На главную | Публикации о Б.А.Чичибабине | Борис Чичибабин в статьях и воспоминаниях
Аркадий Филатов
На божьей пажити
Стихами Борис Чичибабин искал смысл жизни и смерти. Он не был в них ни назидателем, ни монахом, ни аскетом.
Ты ж, юность, смейся и шали, с кем хочешь будь, что хочешь делай. Метелью праздничной и белой во мне шумят твои шаги.
И шалил. Устремлялся, например, к изыску формы, доводя строфы до музыкального совершенства:
Не с того ли Ротшильд, молодой и лютый, лихо заворочал золотой валютой.
Или подмешивал озорства даже к разговору о трагедиях России:
Льнет к полячке русый рыцарь. Захмелела голова. На словах ты мастерица, вот на деле какова?..
Он и в 40 лет признавался не без удали:
Я был простой конторской крысой, знакомой всем грехам и бедам, водяру дул, с вождями грызся, тишком за девочками бегал.
Но с самого начала он настойчиво пробовал лед над вечно замерзающей в нас истиной и делал в нем проруби, иордани. Четыре строфы ныне хрестоматийных «Красных помидор» точно вместили ужас ГУЛАГа со всеми потрохами.
Война и тюрьма отняли у Чичибабина десять лет, столь необходимых поэту для становления. Он и там состоялся, но — качественно, а не количественно. Не накопил строк, на которые так надежно опираться впоследствии. Однако при нем уже было главное — его странная вера, с которой он не расстался до конца.
Борис утверждал прозой: «Я с величайшим уважением отношусь к вере или неверию любого мыслящего существа». Свою религиозность он пытался объяснить так: «...в мире есть нечто более правильное и верное, чем воля, хотение, произвол отдельной личности или группы людей, общества, государства...». Вот к освоению этой истины, к ее более четкому толкованию и стремился он алмазными своими строфами в надежде, что не пророк он вовсе, а голос:
Смелым словом звеня в стихотворном свободном полете, это вы из меня о своем наболевшем орете.
Часто, очень часто алмаз приобретал огранку. И тогда, например, одна из трагических плоскостей поиска, как в стихах о Достоевском, звучала так:
Все осталось. Ничего не зажило. Вечно видит он, глаза свои расширя, снег, да нары, да железо... Тяжело достается Достоевскому Россия.
А счастливые грани сыпали искрами:
Дымом Севера овит, не знаток я чуждых грамот. То ли дело — в уши грянет наш певучий алфавит.В нем шептать лесным соблазнам, терпким рекам рокотать. Я свечусь, как благодать, каждой буковкой обласкан на родном языке.

ПОКАЗАННЫЙ МАТЕРИАЛ:
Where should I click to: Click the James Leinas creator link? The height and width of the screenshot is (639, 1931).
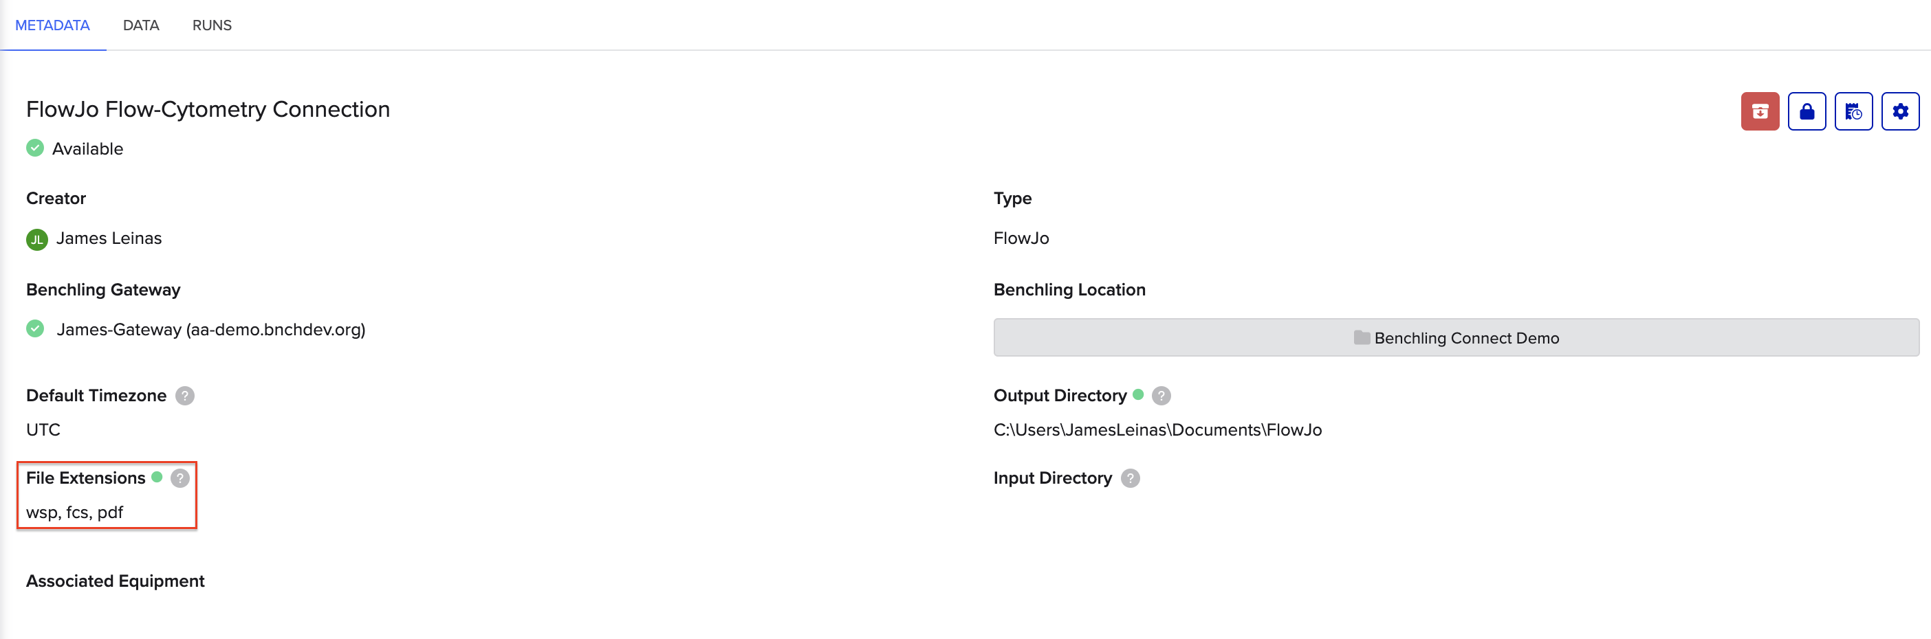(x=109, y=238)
...
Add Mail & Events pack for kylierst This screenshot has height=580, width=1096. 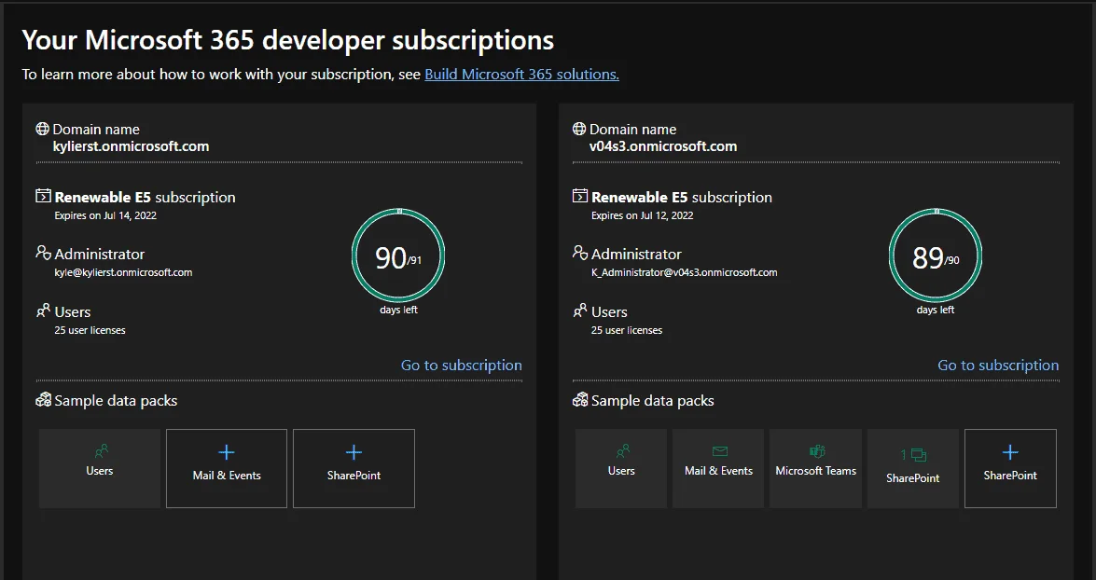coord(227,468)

ЗАДАНИЕ: Продолжите статью о Борисе Чичибабине, начиная после ее последнего предложения. Строки — самостоятельный материал, со статьей о Чичибабине они не связаны.

ОТВЕТ НА ЗАДАНИЕ:
Одна из особенностей странной веры Чичибабина — кровная неразрывность ее с языком, который Борис не просто знал до последней буковки, но чувствовал, как отшельник молитву, осязал с закрытыми глазами, слышал запахи каждого корня и наслоений в нем.
О верблюде:
Шагает, шею шепота вытягивая, проносит ношу, царственен и худ, песчаный лебедин, печальный работяга, хорошее чудовище — верблюд.
О себе в тех же стихах:
Мне, как ему, мой Бог не потакал. Я тот же корм перетираю мудро, и весь я есмь моргающая морда, да жаркий горб, да ноги ходока.
Однако псалтыря вера его не имела и конкретности не чуждалась; она вполне допускала гнев по названному адресу:
У славы путь неодинаков. Пока на радость сытым стаям подонки травят Пастернаков,— не умер Сталин.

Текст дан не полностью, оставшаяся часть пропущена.